[rabbitmq-discuss] ANN Bunny 1.0.0.rc1
Ceri Storey
ceri at lshift.net
Wed Oct 2 13:27:45 BST 2013
(02/10/13 12:30), Michael Klishin wrote:
> On oct 2, 2013, at 2:09 p.m., Ceri Storey <ceri at lshift.net> wrote:
>
>> would it be possible to add a
>> callback for connection-level errors, rather than having them thrown on
>> thread that created the Bunny session?
> Connection-level exceptions *are* exceptions. They are rare, should be
> very visible and cannot be recovered from.
Sure, I'd agree.
> What are the benefits of using callbacks? It's easy to forget to define one
> while exceptions are very visible.
I wouldn't suggest that we change the default behavior, as the current
halt-and-catch-fire behavior is a reasonable default.

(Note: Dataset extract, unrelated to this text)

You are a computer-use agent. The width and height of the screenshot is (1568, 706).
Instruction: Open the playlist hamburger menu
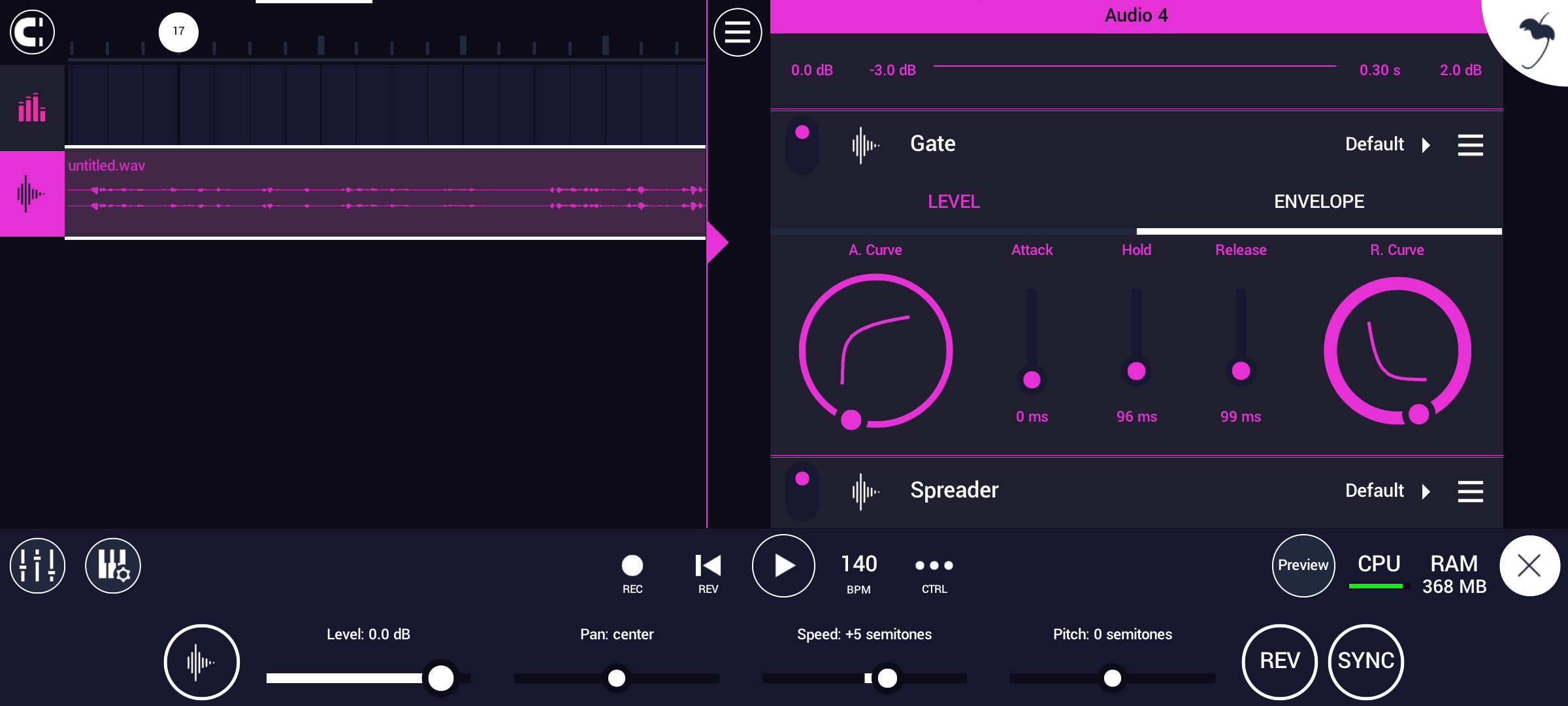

The only reason I take issue with it is one of safety--at the moment,
because the exceptions are thrown asynchronously to a "main" thread, you
have to ensure that you're within a given dynamic extent during the
entire time that you have an open Bunny session. Also, we need to ensure
that any sensitive operations (ie: ones that you really don't want to
have a random exception fire in the middle of) happen off that main
thread. So, to give a more concrete example:
We use Rack's rackup command to run our web application. So in a sense,
you have a kind of inversion of control. We construct our application
from a wiring module which returns a Rack-compatible callable. However,
once control has returned to rackup, we no longer have control over the
main thread of the application. So, currently, if an AMQP exception
happens in the process, then the rackup process exits with a failure
status, and would need to be restarted.
Even if we boot a web server ourselves, if we run that (again) in the
main thread and an AMQP exception happens, then it's possible that the
server will be left in a state that it can't recover from. Eg: Listening
on a given port, but with no way to re-start the process that accepts
connections. Again, we could handle that in a separate thread, but I'd
be reasonably confident that we won't be the only ones impacted by this.
So this would be more of an optional extra along the lines of the
shutdown listener in the Java client for those who need the extra control.